General Motors is in deep trouble and could be out of business by early March, writes James Doranin Detroit
IF YOU TAKE a drive around downtown Detroit, it is almost impossible to believe that such a desolate industrial wasteland was the birthplace of modern manufacturing and American prosperity.
Hundreds of factories that once employed tens of thousands of men and women in round-the- clock shifts lie not only idle but burned out, half demolished and littered with garbage and graffiti.
The headquarters of General Motors stands in stark contrast to this post-apocalyptic landscape, its glittering glass and steel skyscrapers towering high above the banks of the Detroit river.
Don't be fooled by the modern architecture, though. GM is in just as perilous a state as the rest of Motown and its days are numbered. Worse still, GM is not alone. All of America's once fabled big three automakers - GM, Ford and Chrysler - are on the brink of collapse.
The situation has become so dire in recent weeks, thanks to the credit crunch and the deepening economic slowdown.
GM shares have plunged further still on the stock market, falling to a 62-year-low of just more than $3 each as analysts, fearing the worst, hung a share price target of $0 around its neck.
The travails of America's auto industry are nothing new. Nimble Asian operators like Toyota - now the world's number one - Honda and Nissan have been eating away at GM, Ford and Chrysler sales for the best part of 20 years.

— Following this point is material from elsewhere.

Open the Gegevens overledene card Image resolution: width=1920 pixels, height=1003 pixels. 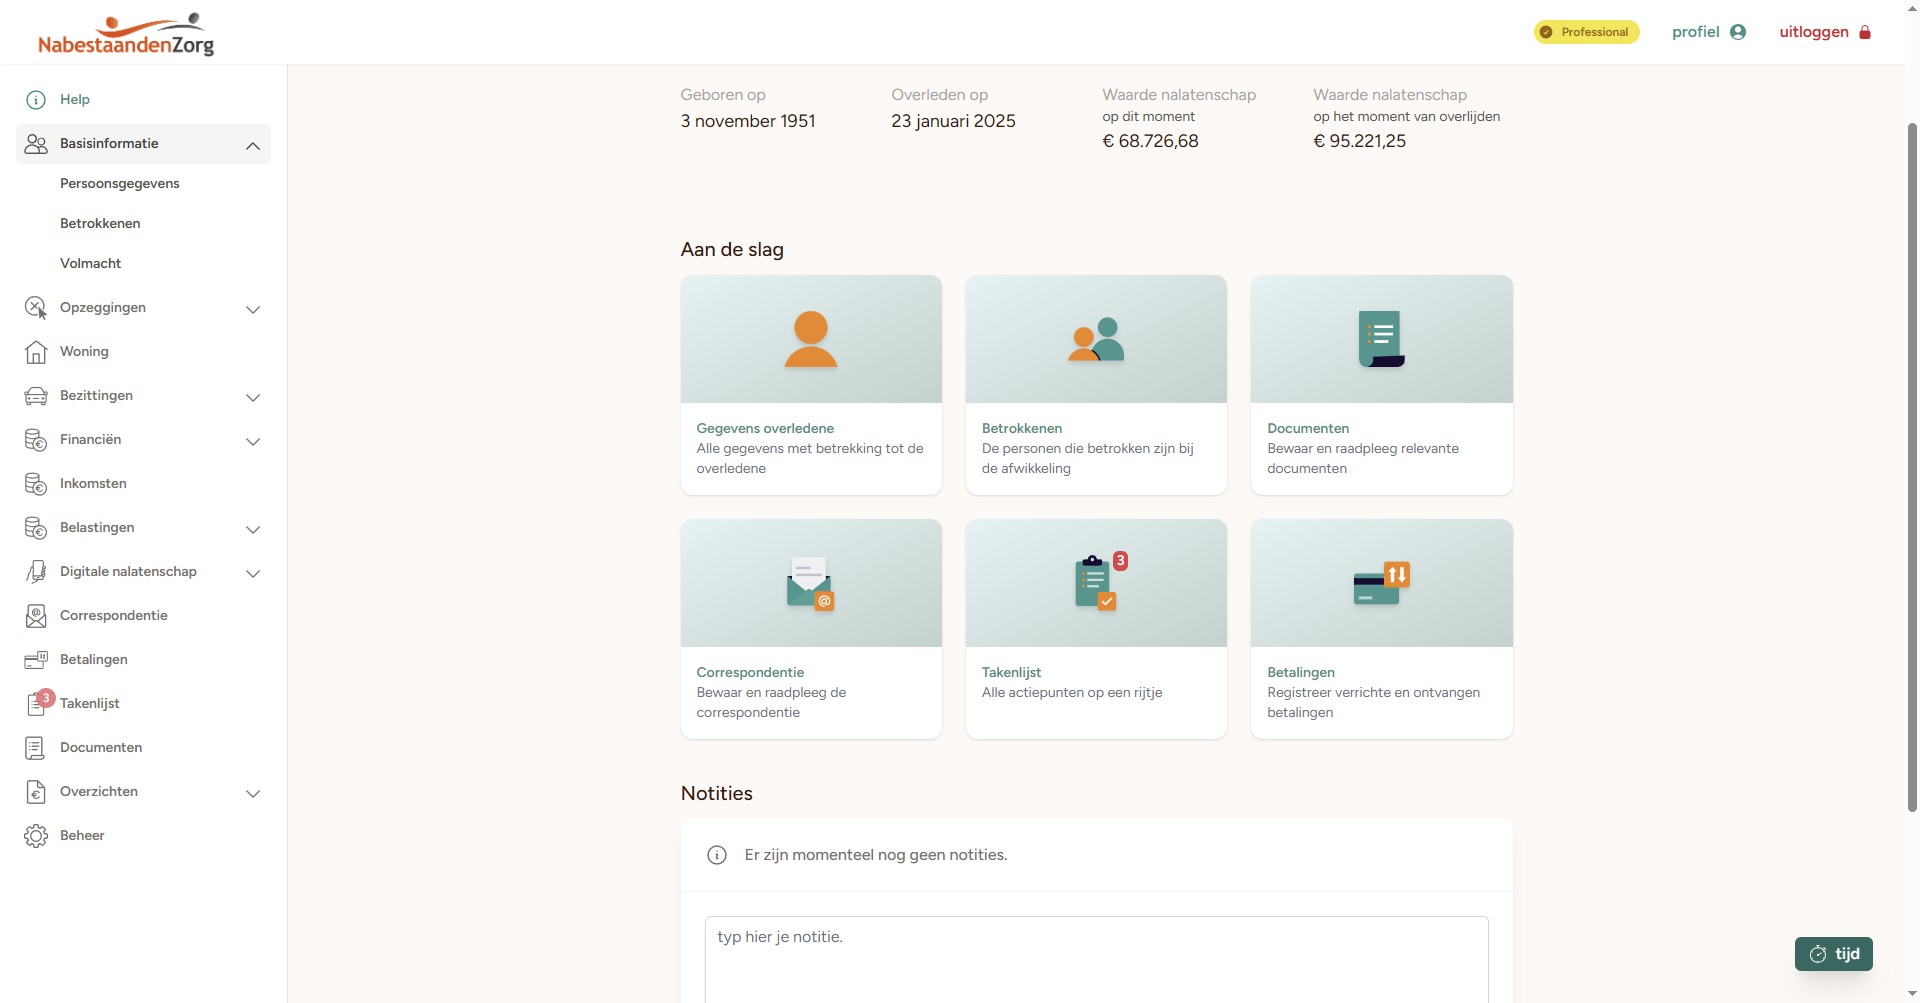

These relative newcomers are not burdened with crippling legacy costs like pensions, unionised wages and workers' health insurance schemes that add thousands of dollars to the price of every car.

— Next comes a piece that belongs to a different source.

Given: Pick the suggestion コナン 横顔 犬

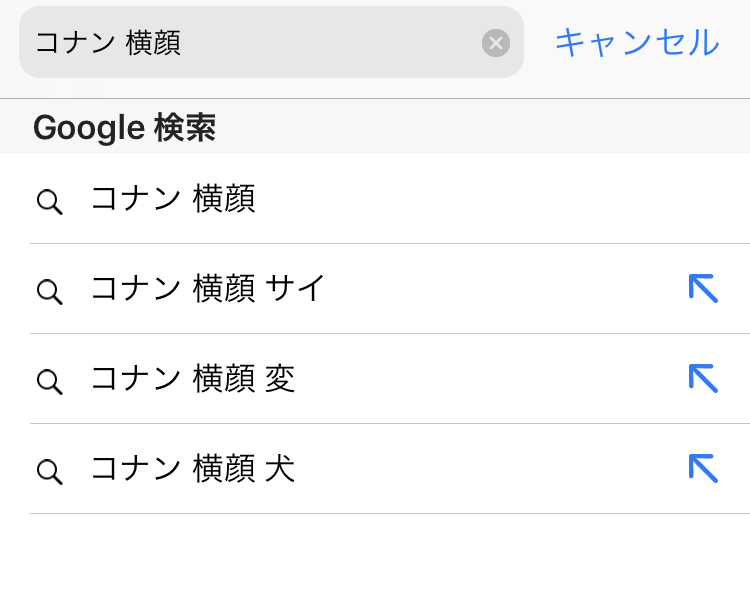Looking at the screenshot, I should pyautogui.click(x=193, y=469).
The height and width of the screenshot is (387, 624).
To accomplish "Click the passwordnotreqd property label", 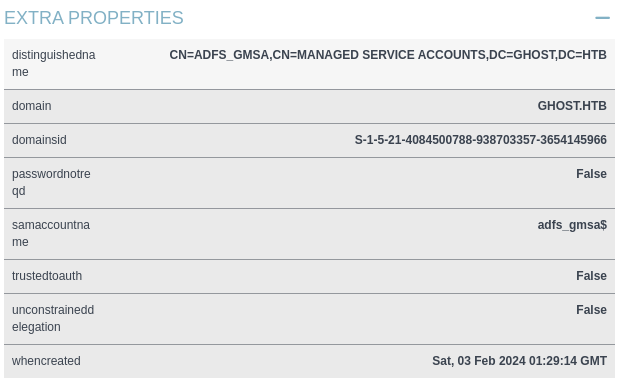I will pos(51,182).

More important than all of this, though, the Asian car makers pre-empted the shift in consumer taste towards smaller, more fuel efficient cars while GM, Ford and Chrysler continued to invest heavily in manufacturing supposedly higher margin light trucks and sports utility vehicles - the gas guzzling SUVs Americans used to love.
Then as the oil price soared this year, sending the price of petrol in the US from less than $2 to more than $4 in the space of a year, those few sales that were keeping the big three afloat finally dwindled to almost nothing.
To make matters worse, the credit crunch crippled auto loan businesses like GM's General Motors Acceptance Corporation, crucial parts of the carmakers' business models that relied unfortunately on fully functioning credit markets to operate.
This confluence of disasters in recent months has accelerated the big three's demise to the point where any and all desperate measures are on the table.
About a month ago, GM started talking to Chrysler about a merger or some sort of deal to save their skins. Two wrongs never made a right, though, and the thought of an even bigger dying giant with double the unwanted brands, double the idle workforce and double the plants was too frightening for anyone to consider financing a deal.
As the deal talk evaporated, Congress stepped in to offer the big three $25 billion in financial aid. The Department of Energy stumped up the cash as it was claimed the money could be used to help the struggling car makers move more swiftly to adopt green technology.
However, the very idea that such aid would be used for anything other than paying creditors and day-to day operations is laughable. A quick look at GM's books reveals how dire Detroit's prospects are. It's all about the cash, or lack of it.
GM had $16.2 billion in cash and equivalents in the third quarter of the year, about half of the sum it had in the bank a year earlier. Meanwhile the company says it needs a minimum of between $11 billion and $14 billion in cash to pay suppliers and run the company every month.
So if GM has $13.8 billion less than it had a year ago, it is burning through cash at an average rate of about $1.15 billion a month. At $16.2 billion, it has about $5.1 billion more than the minimum it says it needs. At an average burn rate of $1.15 billion a month, it would only take GM about 4.4 months to use up $5.1 billion. So if sales do not pick up dramatically - which they won't - or if the government does not step in with some serious cash, GM will have to close down by early March 2009.
Chrysler is in just as bad if not worse shape but it is no longer a public company so we are not privy to much information about its finances. Ford has a slightly bigger cash cushion and could probably survive another six to eight months longer than GM if current conditions persist.
The choice is stark: find cash, revive sales and stay in business. Or not.